Monday, 15 November 2010

OK at the Oca Corral?

I think I may have given the impression that all my ocas were killed back in October. Actually, that's not strictly true.  By happenstance, I had covered up some late-maturing chillies with horticultural fleece.  This billowing gossamer drapery offered them sufficient protection throughout the cold period in October, when several hard frosts coincidentally destroyed the flower (literally) of my oca crop.  Then, the other night,  it did what fleece so often does - it blew away in the gales, exposing the chillies to the frost which followed.  I hate those fleeces to pieces!

Still, this gave me an opportunity to take a look at some of the self-sown oca seedlings which had appeared, if not in profusion, then with a surprising frequency amongst the official crop.  Conditions were not ideal, what with shade and competition from the chillies.  Nevertheless, some of these intrepid interlopers had made a reasonable amount of growth.  The frost had put a stop to that, so I decided to take a look at what the situation was on the ground, or rather, below the ground.  

It quickly became obvious that the diaphanous polypropylene sheet had done more than offer a refuge to the plants.  The friendly neighbourhood voles had been enjoying the warmth and protection provided; with typical microtine gratitude they had launched a preemptive strike on the swelling stolons, severing them before they had a chance to metamorphose into tubers.  In some cases they had bitten through the stems of the plants as well.  Little piles of julienned tubers were scattered around.

Ah, the perils of stochastic events, the term by which these sorts of randomly fatal happenings are apparently known in population ecology.  I notice that Bob Dylan opted to substitute 'stochasticity' with  'a simple twist of fate' in the song of the same title,  presumably due to the enhanced lyrical flexibility gained by so doing.  Or maybe he don't know much about history, don't know much biology.  If you're out there Bob, tell me whether you can throw any light on the four year cyclical variation in vole populations and its effects on my horticultural operations.

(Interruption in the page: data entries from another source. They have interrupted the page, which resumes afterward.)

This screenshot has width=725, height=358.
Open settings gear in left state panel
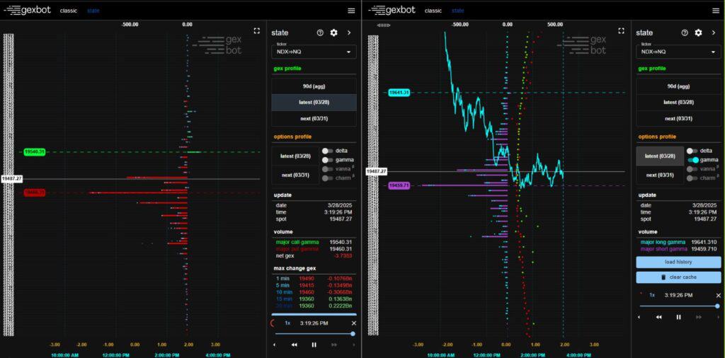334,33
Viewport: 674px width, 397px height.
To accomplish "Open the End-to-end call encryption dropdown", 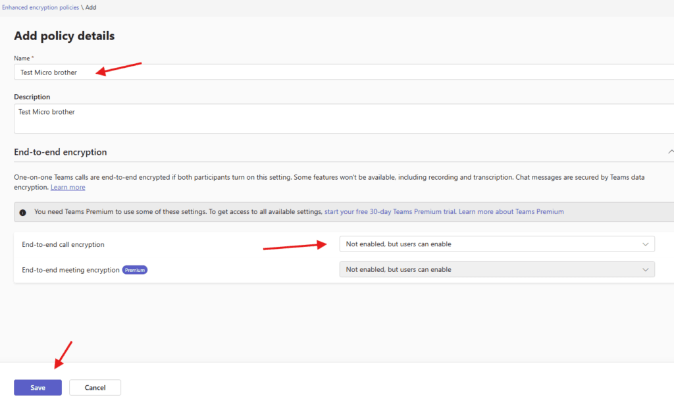I will click(497, 244).
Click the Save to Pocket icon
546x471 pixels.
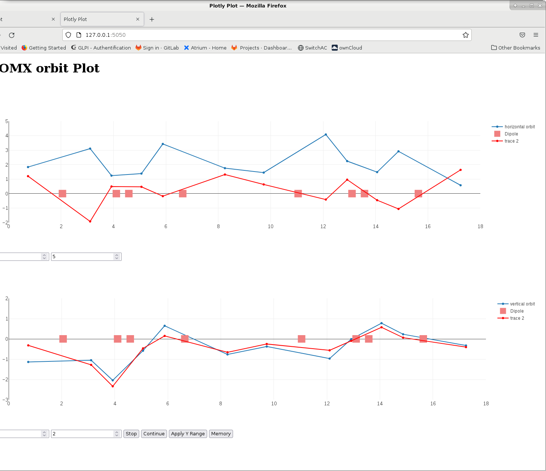point(522,35)
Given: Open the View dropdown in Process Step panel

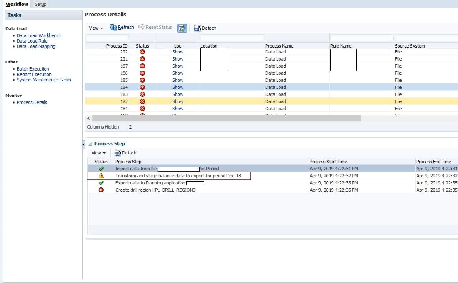Looking at the screenshot, I should tap(98, 153).
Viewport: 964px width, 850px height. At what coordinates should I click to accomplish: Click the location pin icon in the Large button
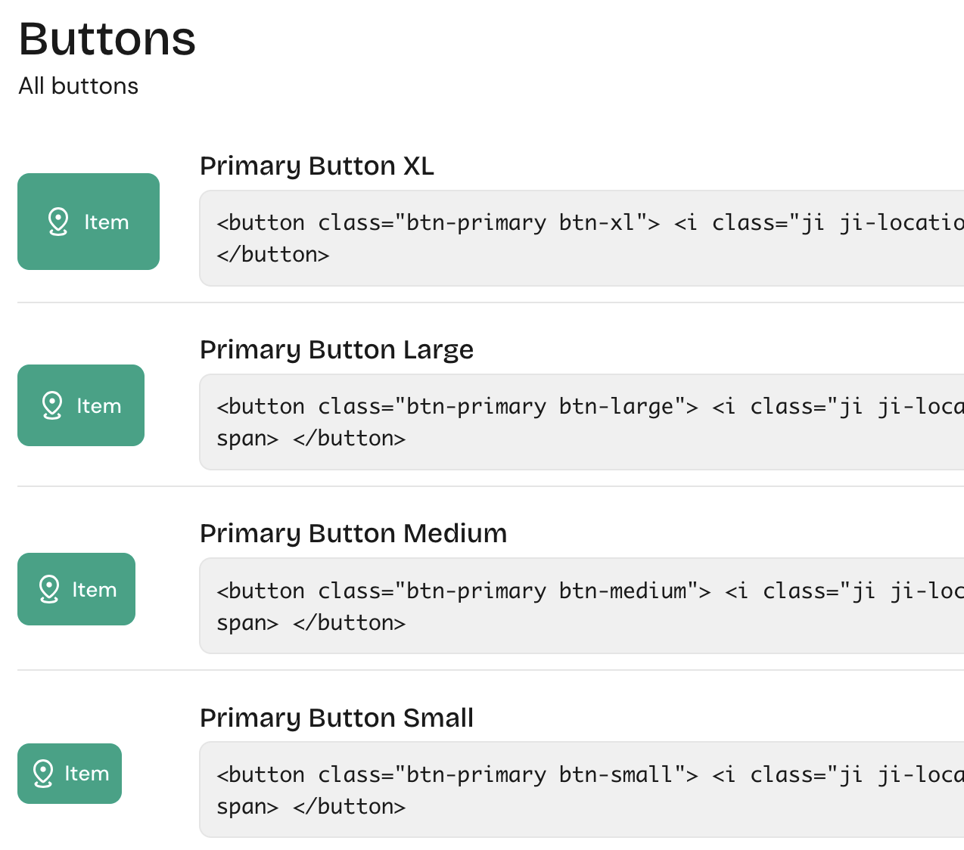52,405

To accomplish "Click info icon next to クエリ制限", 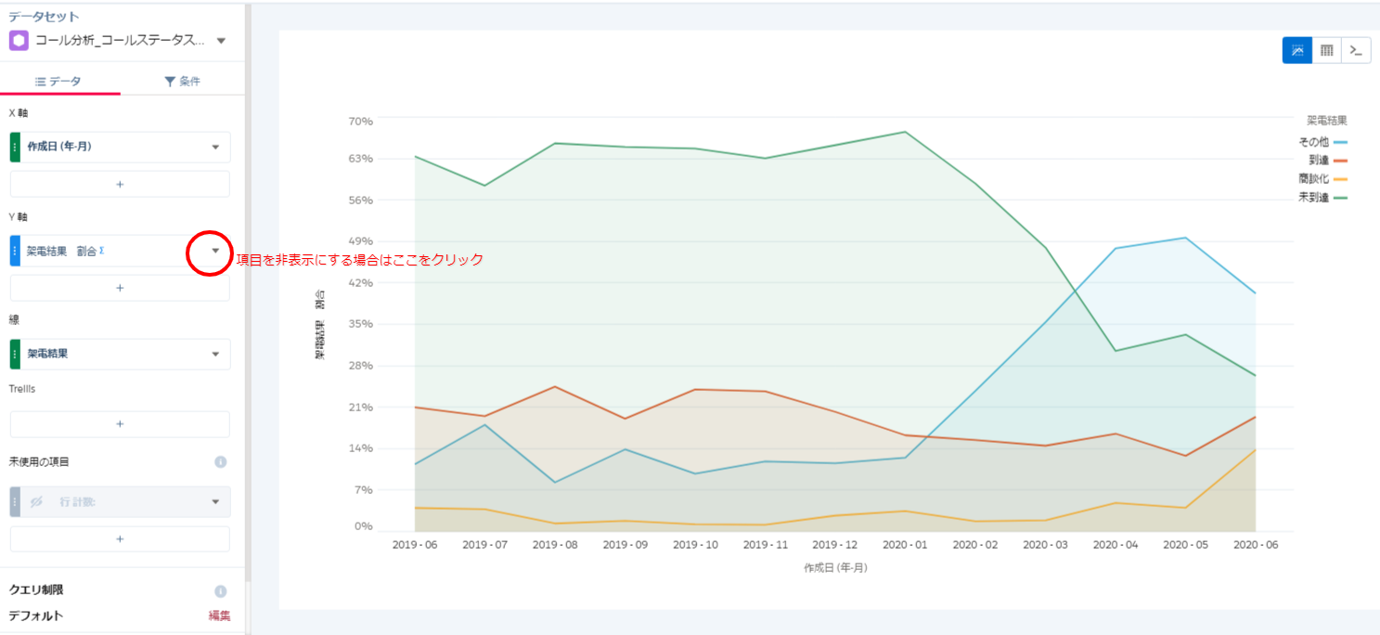I will point(221,590).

Might make a good song.


But not even the voles had quite managed to eliminate the brave ocas and their plump, perennating propagules.  So, to all the naysayers and doom mongers out there:  this plucky Andean underdog - oca - has shown that it has the smarts to scatter its own seeds, survive rodents, slugs, incompetent gardeners and then produce a crop of tubers in one season. OK at the Oca Corral?  Yes, I think so, definitely.


As proof, I offer these pictures of some of my very first self-sown oca plants.  Had the frosts held off until this time, as is usual hereabouts, I'm sure they would have done perfectly well without protection.







9 comments:

Vegetable Heaven said...

Wow - that's impressive from self sown seed. I don't have vole problems here as far as I know. Pigeons are bad enough

toads said...

Seems like you are close to breeding oca into an easy to grow crop in north west europe - exciting :-)

IAP said...

My one self-sown seedling is untouched by voles -still growing. I potted it on a fortnight ago, and it was showing a few bean-sized tubers at that point. In the greenhouse it will have plenty of time to bulk them up before the frost gets in.

www.CarpeDiem-living.de said...

I'm pleased with you....

orrflo said...

Owen,
that's the way it should be done: make oca an invasive weed, and that way things will work out themselves and one day someone will find the holy grail in the middle of summer, next to a cement factory, a weed oca with tubers. Ha, I do love the magic of the round table...
Mine are still alive, at least most of them, weather should become colder within one week, but until then they can size up and seeds can ripen off (I hope...)

Madeline McKeever said...

Cool, do you get chillis to ripen outside?

Mark said...

Seems oca could be the next potato, perhaps.

Anonymous said...

Thanks to everyone for their supportive comments.

If nothing else it shows that oca breeding is well within the grasp of a bunch of enthusiasts.

Madeline - trying to get them to ripen outside yes, cool? Te weather was, just a little too cool, hence the fleece.

Rhizowen said...

Seeing as i seem to have inadvertently gone incognito, I'm reposting my previous comment

Thanks to everyone for their supportive comments.

If nothing else it shows that oca breeding is well within the grasp of a bunch of enthusiasts.

Madeline - trying to get them to ripen outside yes, cool? Te weather was, just a little too cool, hence the fleece.